Первым в палату к брату вошел Рудольф. Я ждала своей очереди рядом с математиком Оскаром Моргенстерном, близким другом Курта, чести быть представленной которому я до этого не удостаивалась. Если он и не поверил в ярлык с надписью «близкая подруга семьи», то виду не подал. По словам Курта, подозрительность которого, что ни говори, не знала никаких границ, я могла всецело доверять этому доброму, флегматичному мужчине.

– Как он, мадемуазель Поркерт? Во время нашей последней встречи он выглядел таким слабым.

– Когда вчера утром его взвесили, весы показали пятьдесят три килограмма.
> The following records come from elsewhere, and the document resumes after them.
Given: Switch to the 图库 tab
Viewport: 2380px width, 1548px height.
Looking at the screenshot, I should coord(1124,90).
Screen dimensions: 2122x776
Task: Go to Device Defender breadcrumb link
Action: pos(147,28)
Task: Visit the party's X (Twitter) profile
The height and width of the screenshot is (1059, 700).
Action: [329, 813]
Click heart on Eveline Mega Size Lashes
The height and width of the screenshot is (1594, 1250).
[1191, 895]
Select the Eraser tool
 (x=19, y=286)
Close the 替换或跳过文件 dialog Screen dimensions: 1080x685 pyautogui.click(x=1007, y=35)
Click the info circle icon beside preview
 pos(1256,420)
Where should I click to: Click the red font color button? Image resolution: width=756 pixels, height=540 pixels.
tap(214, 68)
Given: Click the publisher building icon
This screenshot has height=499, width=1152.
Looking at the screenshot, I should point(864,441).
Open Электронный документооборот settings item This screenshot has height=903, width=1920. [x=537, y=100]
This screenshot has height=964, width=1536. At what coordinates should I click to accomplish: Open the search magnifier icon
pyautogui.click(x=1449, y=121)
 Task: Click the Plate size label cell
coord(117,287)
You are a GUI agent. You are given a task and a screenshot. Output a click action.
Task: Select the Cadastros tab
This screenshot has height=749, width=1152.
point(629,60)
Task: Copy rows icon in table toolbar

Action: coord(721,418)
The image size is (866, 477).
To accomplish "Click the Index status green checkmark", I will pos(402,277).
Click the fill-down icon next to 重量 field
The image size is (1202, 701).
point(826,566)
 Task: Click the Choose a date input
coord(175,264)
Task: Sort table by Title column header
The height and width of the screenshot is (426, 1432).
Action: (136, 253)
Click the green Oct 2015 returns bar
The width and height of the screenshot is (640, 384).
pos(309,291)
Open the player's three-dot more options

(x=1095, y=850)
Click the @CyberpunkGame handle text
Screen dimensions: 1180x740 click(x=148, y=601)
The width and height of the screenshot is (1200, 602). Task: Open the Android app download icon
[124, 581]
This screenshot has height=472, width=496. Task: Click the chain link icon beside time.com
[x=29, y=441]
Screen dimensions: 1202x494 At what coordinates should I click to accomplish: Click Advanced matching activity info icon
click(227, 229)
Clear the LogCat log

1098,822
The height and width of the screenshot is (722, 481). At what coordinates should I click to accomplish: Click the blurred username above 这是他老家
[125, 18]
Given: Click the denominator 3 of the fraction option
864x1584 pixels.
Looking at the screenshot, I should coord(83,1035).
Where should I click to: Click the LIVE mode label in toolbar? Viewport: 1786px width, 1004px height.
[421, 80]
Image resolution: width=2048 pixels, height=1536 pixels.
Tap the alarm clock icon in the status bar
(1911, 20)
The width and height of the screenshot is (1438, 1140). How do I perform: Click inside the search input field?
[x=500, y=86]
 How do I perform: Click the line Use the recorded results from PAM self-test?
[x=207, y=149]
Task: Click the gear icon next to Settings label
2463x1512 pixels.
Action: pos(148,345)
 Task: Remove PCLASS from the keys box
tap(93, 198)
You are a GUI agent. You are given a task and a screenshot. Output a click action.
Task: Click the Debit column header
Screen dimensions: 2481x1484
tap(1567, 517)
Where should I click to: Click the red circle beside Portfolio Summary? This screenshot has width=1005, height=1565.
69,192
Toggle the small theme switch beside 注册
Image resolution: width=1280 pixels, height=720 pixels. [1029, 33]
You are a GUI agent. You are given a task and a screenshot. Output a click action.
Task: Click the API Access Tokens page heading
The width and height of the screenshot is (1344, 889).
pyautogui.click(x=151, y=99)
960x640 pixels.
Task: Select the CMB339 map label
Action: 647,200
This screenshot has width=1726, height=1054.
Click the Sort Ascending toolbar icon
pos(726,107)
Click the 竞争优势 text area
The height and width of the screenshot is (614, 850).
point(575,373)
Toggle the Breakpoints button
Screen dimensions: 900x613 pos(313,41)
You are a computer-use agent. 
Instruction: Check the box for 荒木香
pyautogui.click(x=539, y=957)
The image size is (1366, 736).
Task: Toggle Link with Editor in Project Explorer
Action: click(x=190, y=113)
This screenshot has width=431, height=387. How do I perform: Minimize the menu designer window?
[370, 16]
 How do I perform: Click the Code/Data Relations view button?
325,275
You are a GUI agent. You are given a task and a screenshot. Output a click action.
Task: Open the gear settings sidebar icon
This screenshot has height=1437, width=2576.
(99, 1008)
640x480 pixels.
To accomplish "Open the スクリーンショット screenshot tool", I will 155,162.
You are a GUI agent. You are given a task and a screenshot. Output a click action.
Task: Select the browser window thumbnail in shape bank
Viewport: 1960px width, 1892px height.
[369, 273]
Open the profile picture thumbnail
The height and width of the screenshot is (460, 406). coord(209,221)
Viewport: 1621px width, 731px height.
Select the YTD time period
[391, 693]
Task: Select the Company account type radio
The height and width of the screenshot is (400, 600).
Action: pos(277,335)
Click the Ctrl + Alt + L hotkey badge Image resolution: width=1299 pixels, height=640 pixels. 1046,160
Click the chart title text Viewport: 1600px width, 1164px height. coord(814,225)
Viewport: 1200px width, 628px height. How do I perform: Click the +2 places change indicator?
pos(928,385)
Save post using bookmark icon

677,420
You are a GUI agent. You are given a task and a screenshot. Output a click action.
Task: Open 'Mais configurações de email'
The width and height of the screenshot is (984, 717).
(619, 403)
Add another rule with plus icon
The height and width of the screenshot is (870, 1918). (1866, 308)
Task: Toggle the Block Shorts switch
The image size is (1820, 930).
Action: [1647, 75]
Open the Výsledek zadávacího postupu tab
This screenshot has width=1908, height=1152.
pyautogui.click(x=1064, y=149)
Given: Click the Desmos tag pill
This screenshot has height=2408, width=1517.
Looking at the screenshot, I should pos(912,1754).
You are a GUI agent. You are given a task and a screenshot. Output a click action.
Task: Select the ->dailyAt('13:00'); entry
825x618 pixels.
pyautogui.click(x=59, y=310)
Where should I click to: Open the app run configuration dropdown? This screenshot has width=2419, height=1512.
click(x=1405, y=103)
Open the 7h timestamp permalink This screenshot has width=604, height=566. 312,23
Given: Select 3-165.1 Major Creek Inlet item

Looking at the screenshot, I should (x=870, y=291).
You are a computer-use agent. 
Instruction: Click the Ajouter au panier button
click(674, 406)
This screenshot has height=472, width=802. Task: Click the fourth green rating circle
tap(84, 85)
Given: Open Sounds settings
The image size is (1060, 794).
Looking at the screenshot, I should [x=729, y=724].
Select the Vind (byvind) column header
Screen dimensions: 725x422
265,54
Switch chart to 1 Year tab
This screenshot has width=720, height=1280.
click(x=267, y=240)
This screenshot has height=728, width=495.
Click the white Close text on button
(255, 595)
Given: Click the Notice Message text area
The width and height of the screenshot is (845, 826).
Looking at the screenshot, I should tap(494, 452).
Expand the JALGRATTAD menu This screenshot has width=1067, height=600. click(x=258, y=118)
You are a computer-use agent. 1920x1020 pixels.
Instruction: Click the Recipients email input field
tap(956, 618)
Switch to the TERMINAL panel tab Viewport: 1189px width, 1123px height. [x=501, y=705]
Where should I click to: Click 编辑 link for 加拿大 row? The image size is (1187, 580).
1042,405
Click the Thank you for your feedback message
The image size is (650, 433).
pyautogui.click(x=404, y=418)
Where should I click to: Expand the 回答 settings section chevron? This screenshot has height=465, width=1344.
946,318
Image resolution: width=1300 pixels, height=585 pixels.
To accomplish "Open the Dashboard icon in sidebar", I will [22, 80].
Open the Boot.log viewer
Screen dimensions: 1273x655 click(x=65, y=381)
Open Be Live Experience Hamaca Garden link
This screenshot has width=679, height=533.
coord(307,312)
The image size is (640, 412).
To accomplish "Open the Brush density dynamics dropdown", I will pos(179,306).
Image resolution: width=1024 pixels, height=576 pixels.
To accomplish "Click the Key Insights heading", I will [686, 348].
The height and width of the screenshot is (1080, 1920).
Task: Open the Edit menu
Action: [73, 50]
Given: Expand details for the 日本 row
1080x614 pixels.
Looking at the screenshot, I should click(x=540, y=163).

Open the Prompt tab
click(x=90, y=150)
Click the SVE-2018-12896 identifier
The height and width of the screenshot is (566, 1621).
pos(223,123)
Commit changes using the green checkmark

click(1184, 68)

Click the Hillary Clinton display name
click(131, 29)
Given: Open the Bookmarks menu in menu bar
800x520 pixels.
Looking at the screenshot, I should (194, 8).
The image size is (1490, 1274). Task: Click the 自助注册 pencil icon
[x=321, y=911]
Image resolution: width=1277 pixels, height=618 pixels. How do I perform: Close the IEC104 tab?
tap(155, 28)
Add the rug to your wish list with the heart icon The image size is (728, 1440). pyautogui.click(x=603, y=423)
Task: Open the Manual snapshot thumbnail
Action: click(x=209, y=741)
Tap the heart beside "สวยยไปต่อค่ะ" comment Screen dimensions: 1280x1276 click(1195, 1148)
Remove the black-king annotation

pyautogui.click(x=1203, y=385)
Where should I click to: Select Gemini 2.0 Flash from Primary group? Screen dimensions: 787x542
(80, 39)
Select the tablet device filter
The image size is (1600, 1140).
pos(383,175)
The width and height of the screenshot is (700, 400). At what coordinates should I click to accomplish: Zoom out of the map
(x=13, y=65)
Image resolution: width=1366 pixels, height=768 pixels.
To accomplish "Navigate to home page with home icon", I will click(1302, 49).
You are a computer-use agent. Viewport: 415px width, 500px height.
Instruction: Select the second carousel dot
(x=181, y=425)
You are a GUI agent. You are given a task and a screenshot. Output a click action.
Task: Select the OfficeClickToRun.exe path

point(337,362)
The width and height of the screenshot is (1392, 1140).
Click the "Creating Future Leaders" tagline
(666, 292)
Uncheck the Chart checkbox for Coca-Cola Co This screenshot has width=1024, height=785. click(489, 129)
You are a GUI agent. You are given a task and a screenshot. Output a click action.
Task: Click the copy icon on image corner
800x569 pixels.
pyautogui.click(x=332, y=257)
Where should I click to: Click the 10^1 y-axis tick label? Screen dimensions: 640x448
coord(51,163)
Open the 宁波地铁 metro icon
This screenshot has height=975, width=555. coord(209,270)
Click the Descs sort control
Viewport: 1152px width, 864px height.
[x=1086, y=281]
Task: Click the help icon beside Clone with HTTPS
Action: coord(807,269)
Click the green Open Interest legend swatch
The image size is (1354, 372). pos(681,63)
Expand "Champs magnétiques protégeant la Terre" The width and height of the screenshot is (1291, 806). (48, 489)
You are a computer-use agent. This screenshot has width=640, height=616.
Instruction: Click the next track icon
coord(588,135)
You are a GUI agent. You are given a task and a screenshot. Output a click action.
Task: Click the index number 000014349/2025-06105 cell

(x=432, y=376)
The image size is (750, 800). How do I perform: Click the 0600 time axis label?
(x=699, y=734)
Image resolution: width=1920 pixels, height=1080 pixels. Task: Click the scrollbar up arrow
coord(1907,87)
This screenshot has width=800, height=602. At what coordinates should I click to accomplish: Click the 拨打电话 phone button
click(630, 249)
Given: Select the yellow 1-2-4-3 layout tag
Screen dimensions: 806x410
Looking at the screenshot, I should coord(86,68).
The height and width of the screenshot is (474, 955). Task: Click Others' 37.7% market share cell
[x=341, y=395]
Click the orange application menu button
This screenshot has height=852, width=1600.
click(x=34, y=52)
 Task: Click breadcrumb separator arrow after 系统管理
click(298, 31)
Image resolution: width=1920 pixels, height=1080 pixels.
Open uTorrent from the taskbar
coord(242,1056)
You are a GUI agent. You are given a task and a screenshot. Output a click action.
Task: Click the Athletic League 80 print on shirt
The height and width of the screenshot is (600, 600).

Доктор сказал, что выпишет его, когда будет пятьдесят восемь.

Я не осмеливалась говорить громко и лишь едва слышно шептала, пребывая под впечатлением от элегантного приемного отделения санатория. Энн рассказала мне не одну сплетню о попадавших сюда венских знаменитостях. Густав Малер[28], Арнольд Шенберг[29] и Артур Шницлер[30] приезжали сюда, чтобы насладиться роскошным отдыхом в компании магарани[31] и миллионеров со всего света. До большого Кризиса конечно же! В 1936 году в Паркерсдорфе, как и на ночных улицах Вены, подверженные депрессии богачи встречались редко.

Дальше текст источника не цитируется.